| 課題 |
以下のクーグラー監督についての抜粋から、「月曜の夜はライアン・クーグラーにとっての」で始まる段落を、主な事実を残したまま短く書き直してください。

| 提供された抜粋 |
ブラックパンサー公開前のクーグラー監督のインタビュー。

 

 

ワイドレシーバーはボールが見えてもいない状況でルートを走る場面がたくさんある。振り向いたときにそこが正しい位置であることを祈らないといけないんだ。チームメイトがきちんと動いていると信頼しなければいけない。ラインマンがブロックしてくれる、クォーターバックが正しい読みをしてくれると信頼しなければいけない。それから……ボールが空中に上がればそれをキャッチしなければいけない。蓋を開けてみれば、それらはそのまま映画制作に繋がっていた。

   ―『ブラックパンサー』監督 ライアン・クーグラー

 

  月曜の夜はライアン・クーグラーにとっての幕開けだ。これには大金が懸かっている――そして彼はそれを知っている。『ブラックパンサー』監督兼共同脚本の彼は、期待を寄せられている待望の作品のハリウッド・プレミアにて、ついに友人たちやキャストメンバーたちやテイストメーカーたち、そして幾人かの批評家たち相手に彼の傑作をお披露目する。
 クーグラーがこれほどのプレッシャーを感じるのは、故郷カルフォルニアオークランドにて高校3年生の頃にマーショーン・リンチと対戦したとき以来と見える。「たくさんのとても優れた選手と戦ったよ」とこの監督は言う。「マーショーンがたぶんその最上位だったね」
 だが月曜の夜は、再び勝負のときだ。

| 元データ |
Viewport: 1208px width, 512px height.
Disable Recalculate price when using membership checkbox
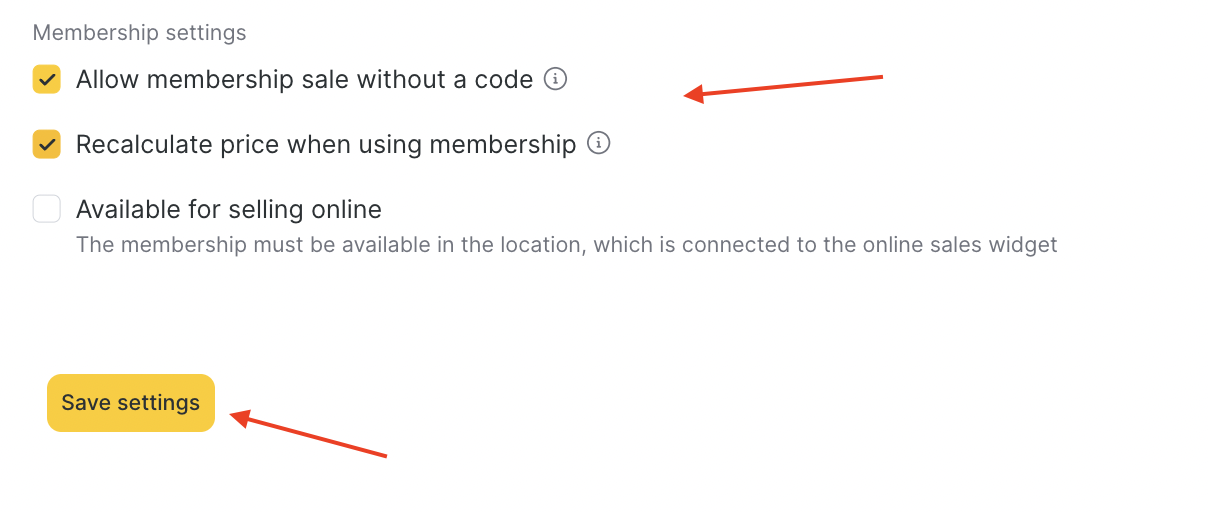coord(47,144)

...

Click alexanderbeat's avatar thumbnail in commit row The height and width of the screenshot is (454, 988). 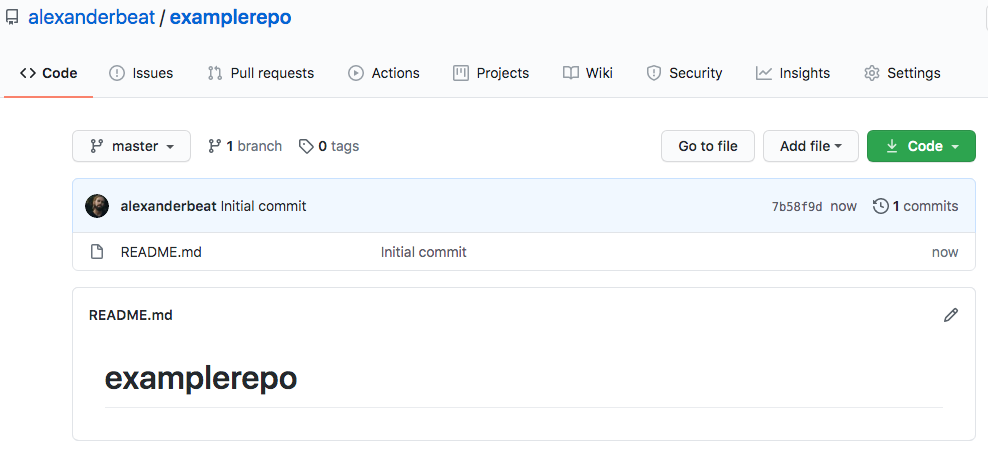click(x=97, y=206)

| 解答 |
『ブラックパンサー』の監督兼共同脚本を務めるライアン・クーグラーは、月曜の夜、待望の同作のハリウッド・プレミアで、友人、キャスト、テイストメーカー、批評家らに作品を初めて披露する。大金が懸かっていることを、彼自身も承知している。